If you’re already freaked out, I hate to break this to you, but any cat owner or person who spends time around cats can be affected. In women, it’s not so bad, as it makes them “more easygoing, warm-hearted, and trusting,” as well as “self-assured and decisive.” Men, on the other hand, “become less pleasant, disregarding societal rules and losing their sense of morality.” Collen also describes them as “more suspicious, jealous, and insecure.” From now on, owning a cat is going to be a strike against any guy I date, I guess?
What You Weigh Isn't Just Determined By Calories In And Out
You know your country has an obesity problem when your First Lady has to dance at schools to get kids moving. The idea is that encouraging our youth to exercise now will make them healthier in the long run. But what if losing weight isn’t just about burning more calories than you take in?
Collen shares a study where 12 sets of twins ate an extra 1,000 calories a day for a set period, which should have resulted in a 24-pound weight gain for each, based on the amount of excess calories they consumed. Strangely, none gained the expected weight, and the average gain was only 18 pounds. The “why” isn’t known for sure, but studies suggest that microbes may change the way our bodies convert energy and store fat.
In multiple experiments with animals, researchers have found that different bacteria and viruses are present in their obese subjects compared to their lean ones. By changing their microbiota, they can make them gain or lose weight. This may be good news for humans, Collen says. In Belgium, research is being done with a bacterium called Akkermansia muciniphilia, found in higher amounts lean people, to see if it can help battle weight gain.

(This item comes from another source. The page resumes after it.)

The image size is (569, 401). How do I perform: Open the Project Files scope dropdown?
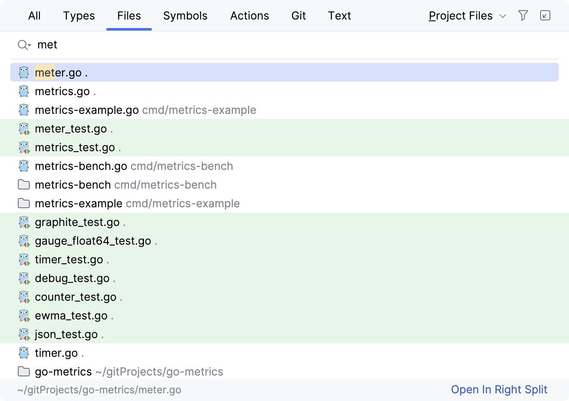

Sexual Attraction Is About More Than Looks
There’s a famous study in which female college students rated how attractive they thought male students were simply by smelling shirts the guys slept in. Their rankings revealed that the ladies — completely unconsciously — were most attracted to men whose type of immune systems were most different from their own. Collen points out that the guys’ scents were produced by skin microbes, meaning that those pheromones we hear so much about are at the mercy of the microbiota. (Warning: Taking the pill messes with your ability to do this; but then again, not getting pregnant can be a useful skill, too.)
Smell isn’t the only way humans evaluate potential partners. It turns out that we don’t kiss just because it feels good; it serves yet another biological purpose. Collen describes kissing as a way to get “a sample of one another’s microbiotas.” How romantic.
What’s In Your Gut Can Change Your Mental State
Getting to someone’s heart through her stomach might not be such a bad plan after all. Collen details a French clinical trial where participants were split into two groups and each group ate a fruity-tasting bar daily for a month. The only difference between the two groups’ bars was that one group’s contained two strains of live bacteria. It may sound gross, but at the end of the month, the participants who had been eating the live bacteria scored happier than they had at the beginning. They were also less anxious and less angry. The control group didn't experience the same benefits, so that’s enough to overcome the “ick” factor if you ask me.
Good Health May Be Transferable
The real “ick” factor is actually still to come, but again, the benefits are there. When people become seriously ill, restoring their stomach’s microbiota can make a world of difference. The thing is, well, there’s no sugarcoating it, it involves a fecal transplant. (Yes, as in poop.) Collen cites many cases where such treatment helped patients with a range of medical conditions, including multiple sclerosis, horrible cases of diarrhea, rheumatoid arthritis, and Parkinson’s disease. She points out that because feces aren’t drugs, this can be a DIY treatment. Of course, you’d probably want to do your research first.